- DOCUMENT TEXT

I have a Flask application that is supposed to display the result of a long running function to the user on a specified route. The result is about to change every hour or so. In order to avoid the user having to wait for the result, I want to have it cached somewhere in the application and re-compute it in specific intervals in the background (e.g. every hour) so that no user request ever has to wait for the long running computation function.
The idea I came up with to solve this is as follows, however, I am not completely sure whether this is really "safe" to do in a production environment with a multi-threaded or even multi-processed webserver such as waitress
, eventlet
, gunicorn
or what not.
To re-compute the result in the background, I use a BackgroundScheduler
from the APScheduler library.
The result is then left-appended in a collections.deque object which is registered as a module-wide variable (since there is no better possibility to save application wide globals in a Flask application as far as I know?!). Since the maximum size of the deque is set as 2, old results will pop out on the right side of the deque as new ones come in.
A Flask view now returns deque[0]
to the requester which should always be the newest result. I decided for deque
over Queue
since the latter has no built-in possibility to read the first item without removing it.
Thus, it is guaranteed that no user ever has to wait for the result because the old one only disappears from "cache" in the very moment the new one comes in.

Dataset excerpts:
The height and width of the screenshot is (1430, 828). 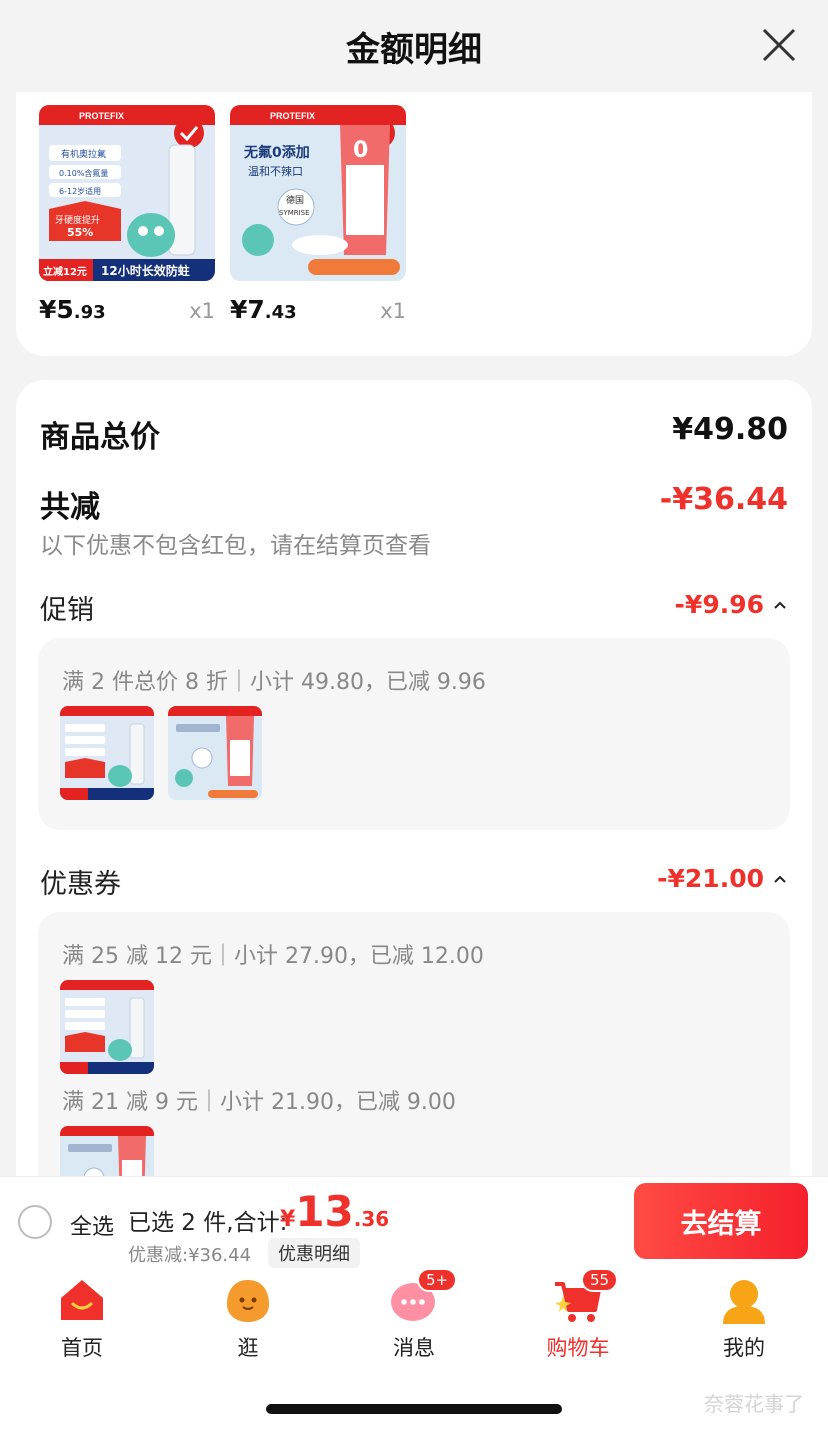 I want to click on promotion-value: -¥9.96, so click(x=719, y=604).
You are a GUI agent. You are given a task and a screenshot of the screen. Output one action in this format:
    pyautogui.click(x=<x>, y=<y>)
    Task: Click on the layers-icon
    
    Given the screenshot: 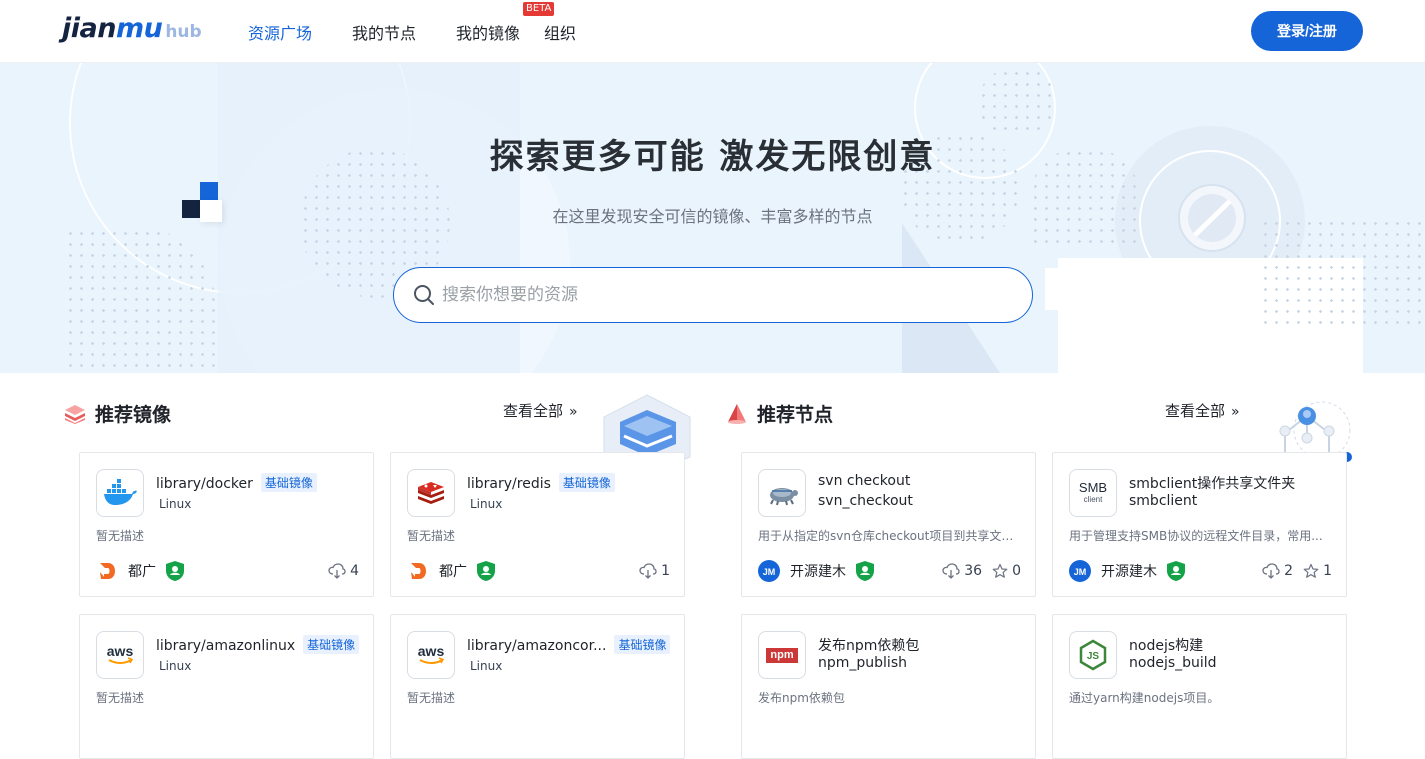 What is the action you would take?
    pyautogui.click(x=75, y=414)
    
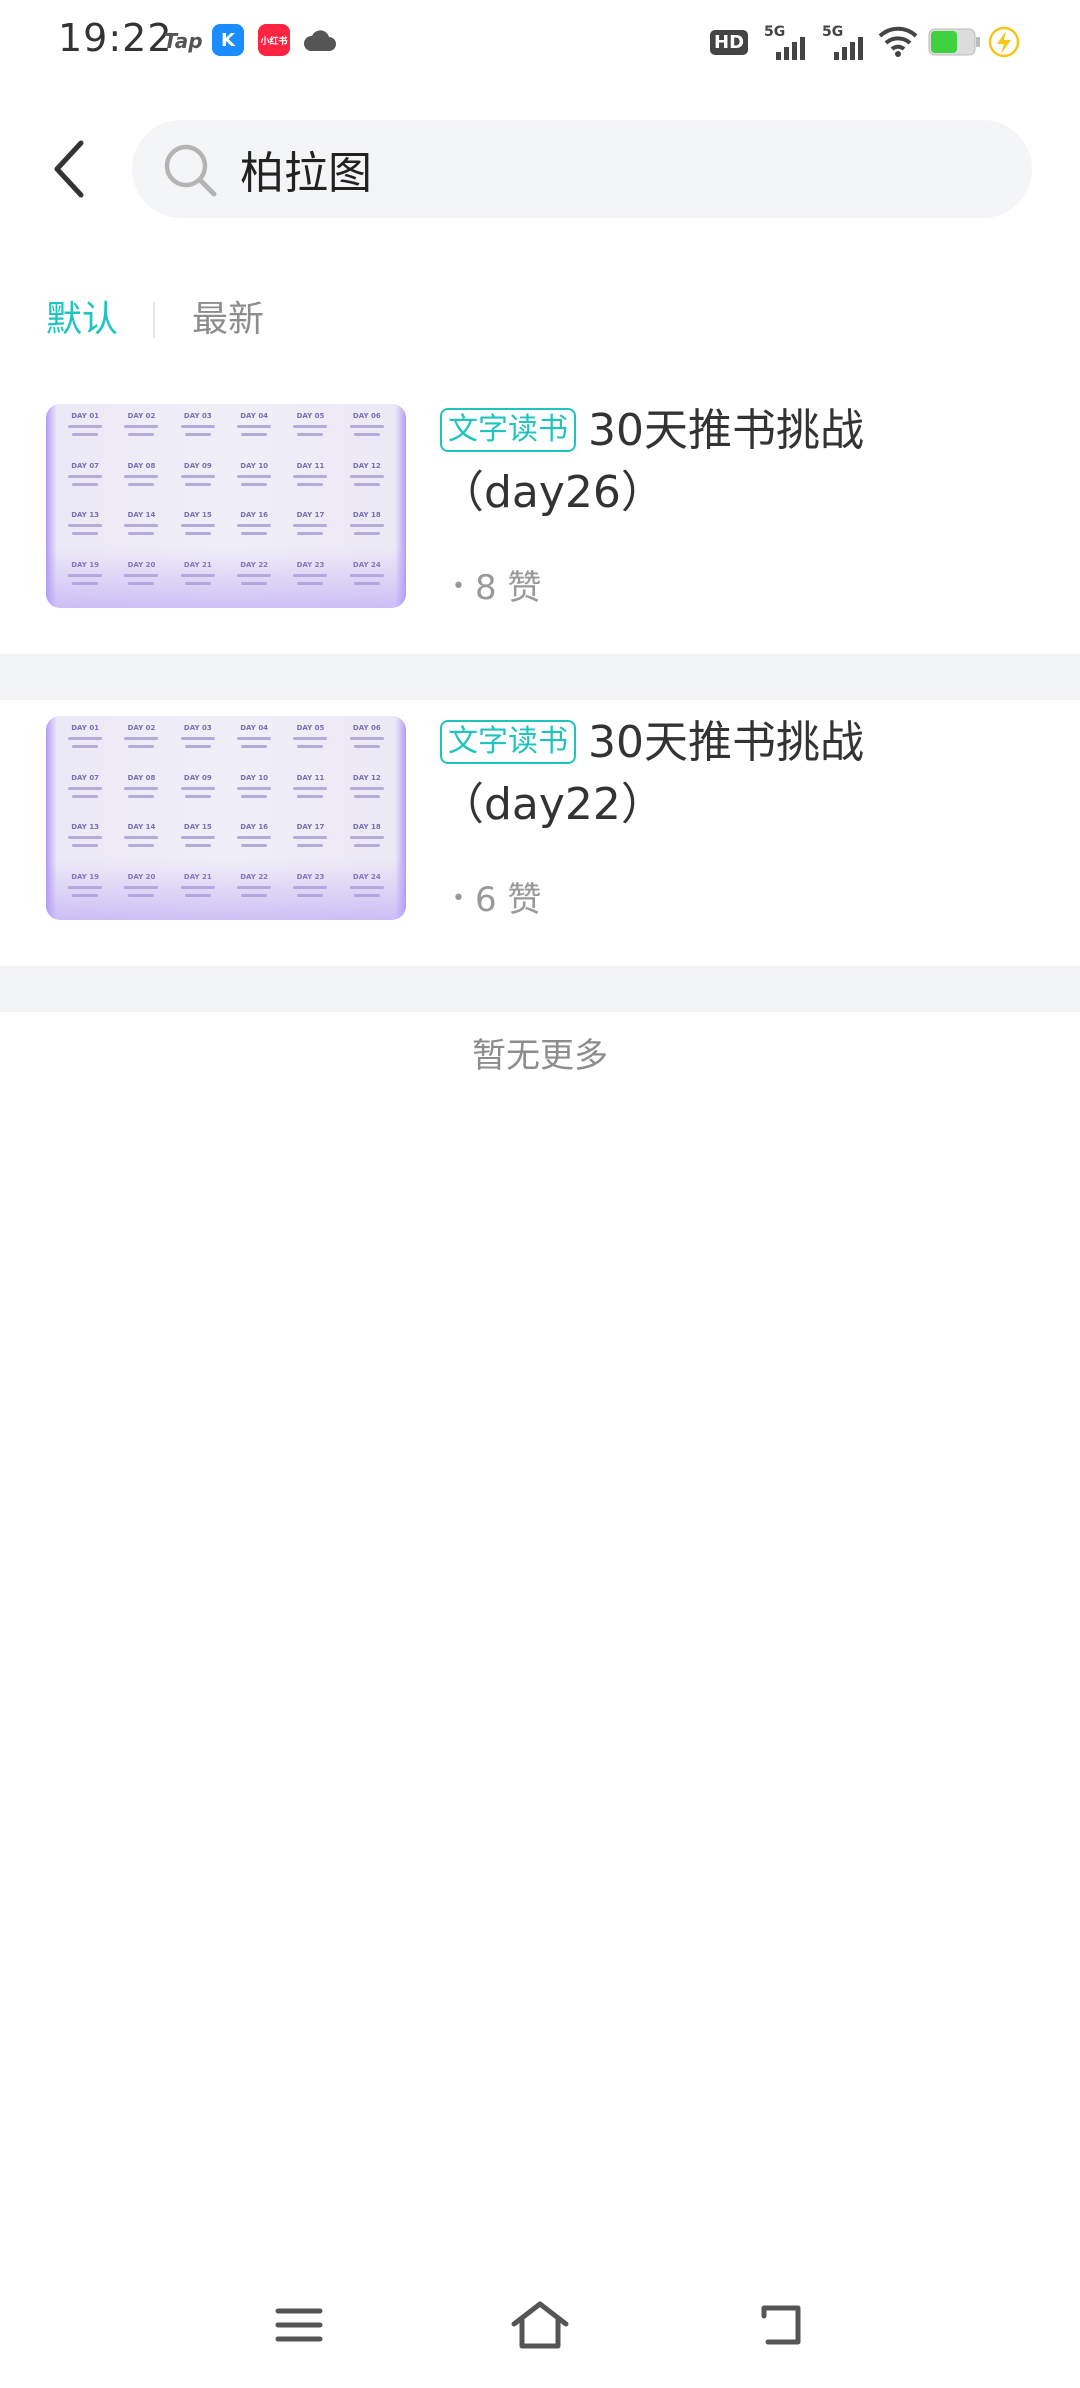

- YOUR TASKS
- A) Can you reproduce the stretch from "I have a Flask" through "or what not." in the Flask caching question, substituting "slow" for each occurrence of "long running"?
- B) Which web servers does the Flask caching question name as examples of multi-threaded or multi-processed servers?
- C) Could you carry on the Flask caching question from its last sentence?

- RESPONSES BY ITEM NUMBER
- A)
I have a Flask application that is supposed to display the result of a slow function to the user on a specified route. The result is about to change every hour or so. In order to avoid the user having to wait for the result, I want to have it cached somewhere in the application and re-compute it in specific intervals in the background (e.g. every hour) so that no user request ever has to wait for the slow computation function.
The idea I came up with to solve this is as follows, however, I am not completely sure whether this is really "safe" to do in a production environment with a multi-threaded or even multi-processed webserver such as waitress
, eventlet
, gunicorn
or what not.

- B) waitress, eventlet, gunicorn

- C)
See below for a minimal example of this. When running the script and hitting http://localhost:5000
, one can see the caching in action - "Job finished at" should never be later than 10 seconds plus some very short time for re-computing it behind "Current time", still one should never have to wait the time.sleep(5)
seconds from the job function until the request returns.
Is this a valid implementation for the given requirement that will also work in a production-ready WSGI server setting or should this be accomplished differently?
from flask import Flask
from apscheduler.schedulers.background import BackgroundScheduler
import time
import datetime
from collections import deque
# a global deque that is filled by APScheduler and read by a Flask view
deque = deque(maxlen=2)
# a function filling the deque that is executed in regular intervals by APScheduler
def some_long_running_job():
print('complicated long running job started...')
time.sleep(5)
job_finished_at = datetime.datetime.now()
deque.appendleft(job_finished_at)
# a function setting up the scheduler
def start_scheduler():
scheduler = BackgroundScheduler()
scheduler.add_job(some_long_running_job,
trigger='interval',
seconds=10,
next_run_time=datetime.datetime.utcnow(),
id='1',
name='Some Job name'
)
scheduler.start()
# a flask application
app = Flask(__name__)
# a flask route returning an item from the global deque
@app.route('/')
def display_job_result():
current_time = datetime.datetime.now()
job_finished_at = deque[0]
return '''
Current time is: {0} <br>
Job finished at: {1}
'''.format(current_time, job_finished_at)
# start the scheduler and flask server
if __name__ == '__main__':
start_scheduler()
app.run()